__EXERCISE DESCRIPTION__: In the entries below, which lines run from the one with "Select the Performance tab label" through the one with "Viewport: 1400px width, 865px height."? Repeat exactly those, both included, and no pictures.

(Stored data entries)
########
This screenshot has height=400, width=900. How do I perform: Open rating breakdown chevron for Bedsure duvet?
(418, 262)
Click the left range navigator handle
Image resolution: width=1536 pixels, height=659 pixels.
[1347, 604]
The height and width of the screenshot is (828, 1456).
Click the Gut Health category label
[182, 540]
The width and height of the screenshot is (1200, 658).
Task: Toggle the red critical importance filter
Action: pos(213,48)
########
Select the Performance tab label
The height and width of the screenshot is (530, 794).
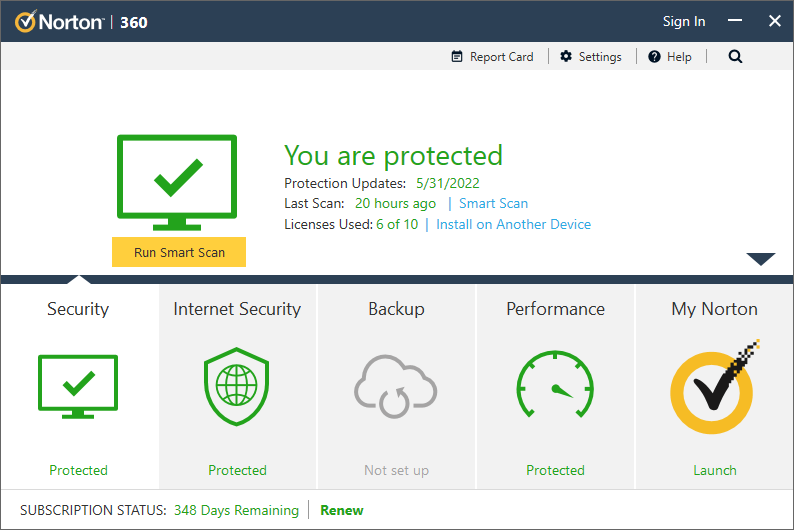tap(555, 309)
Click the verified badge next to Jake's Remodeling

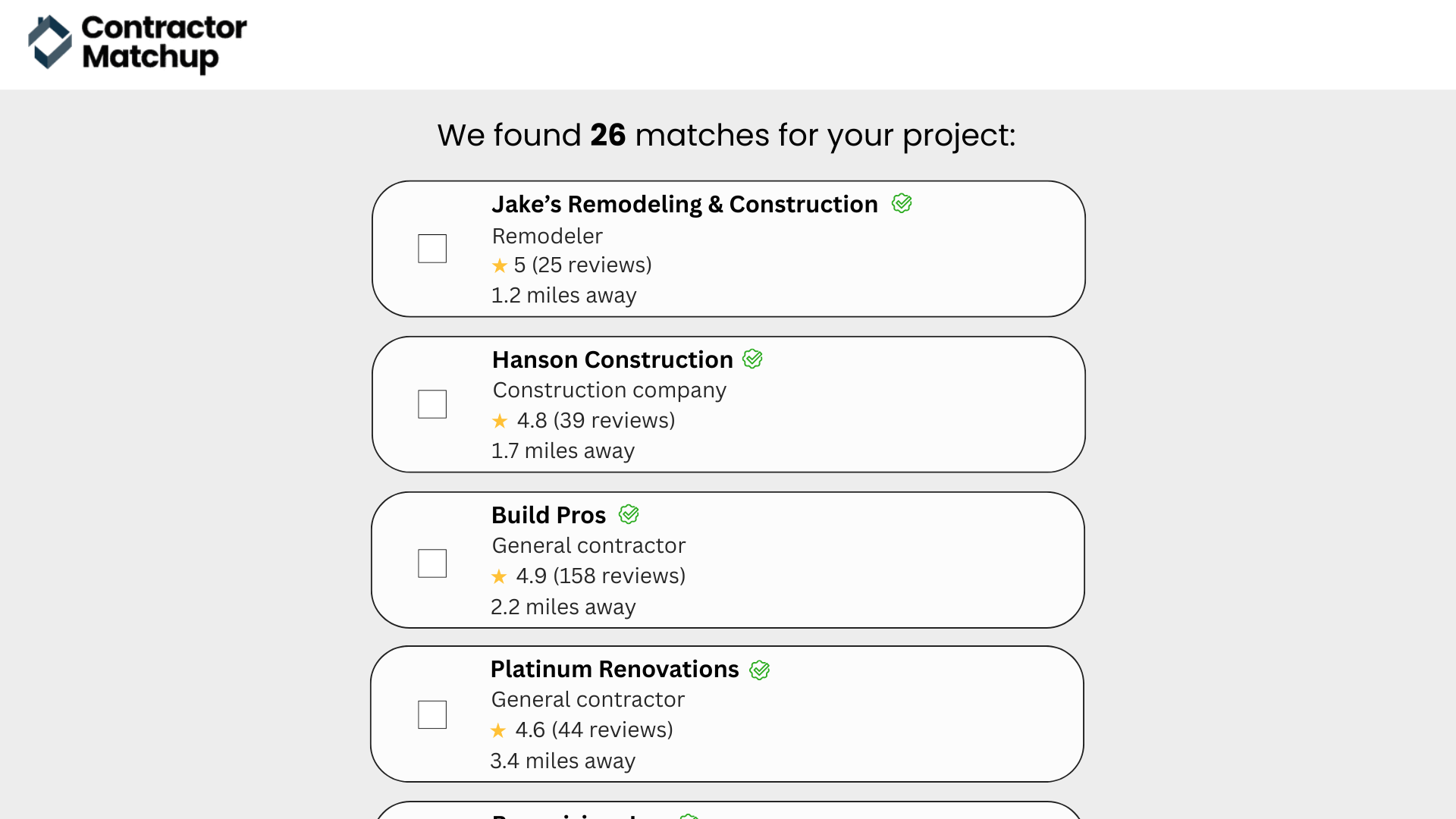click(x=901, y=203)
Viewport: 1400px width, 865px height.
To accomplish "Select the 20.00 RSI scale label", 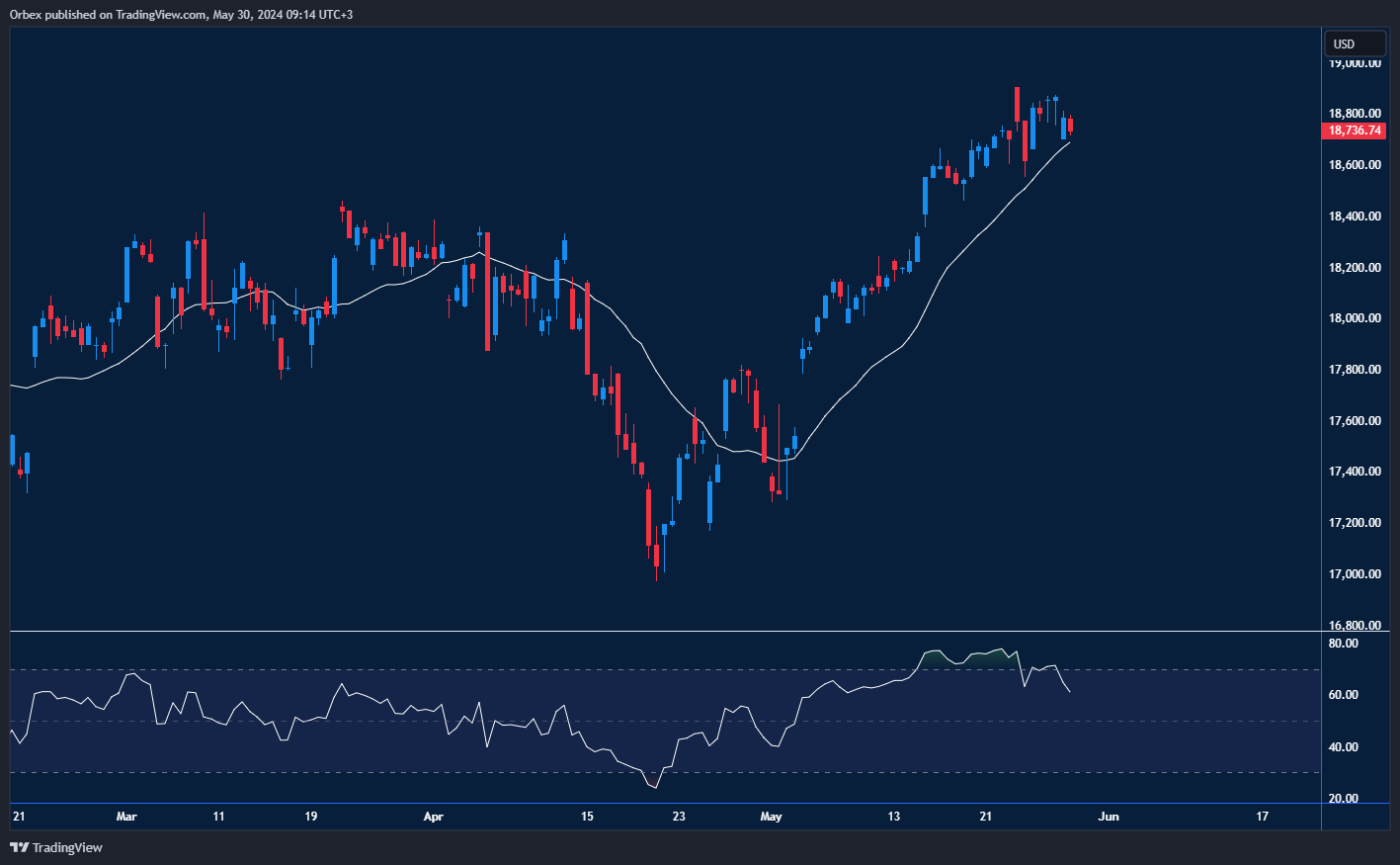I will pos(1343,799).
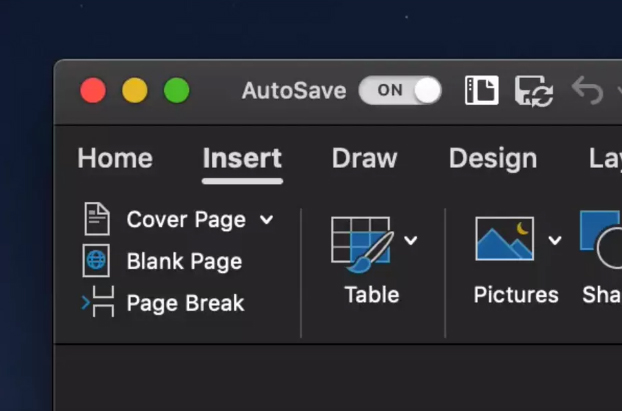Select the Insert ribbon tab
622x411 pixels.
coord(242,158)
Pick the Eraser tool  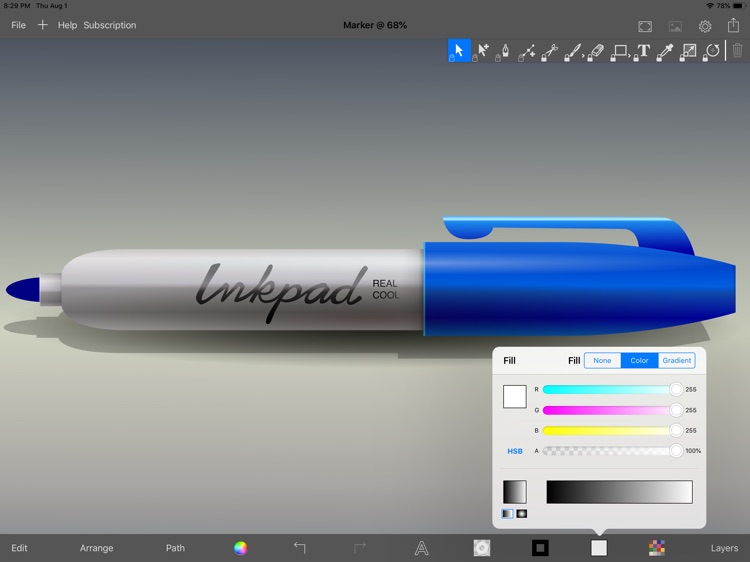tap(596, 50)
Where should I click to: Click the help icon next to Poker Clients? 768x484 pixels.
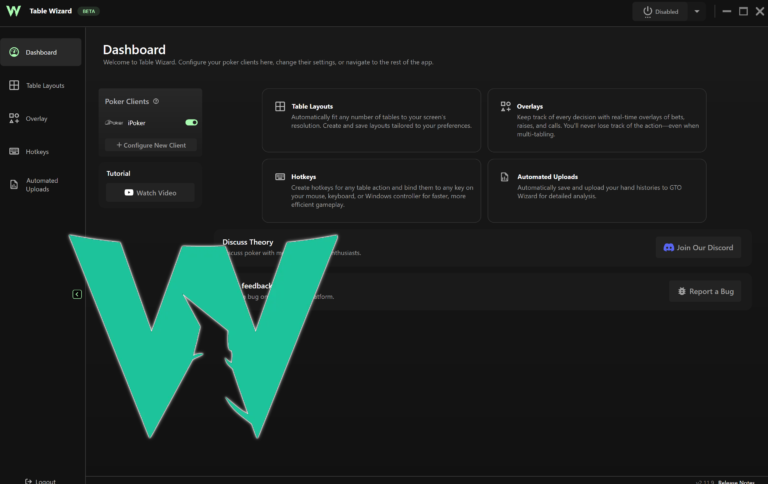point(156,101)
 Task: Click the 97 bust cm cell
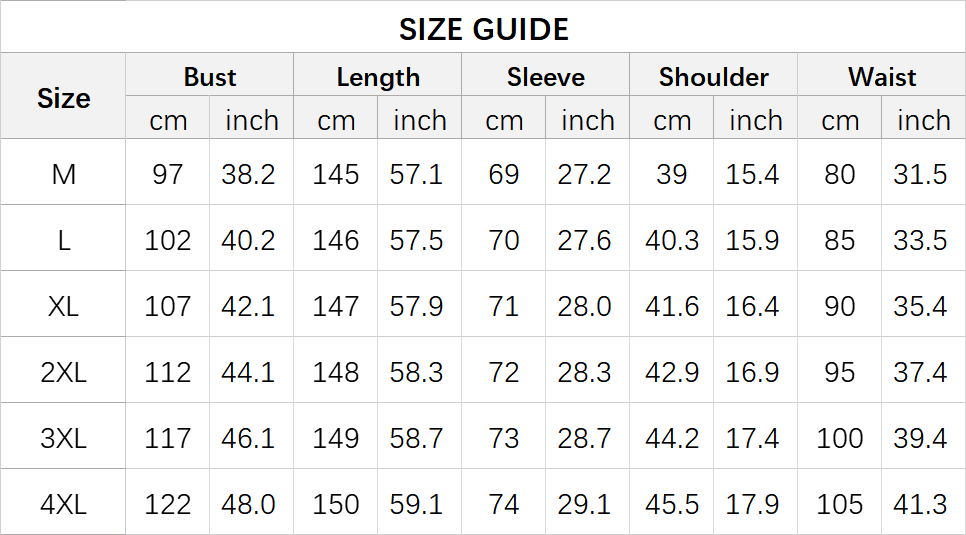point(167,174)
########
__OUTPUT__:
Select the Performance tab label
The height and width of the screenshot is (530, 794).
tap(555, 309)
Click the verified badge next to Jake's Remodeling

click(x=901, y=203)
Viewport: 1400px width, 865px height.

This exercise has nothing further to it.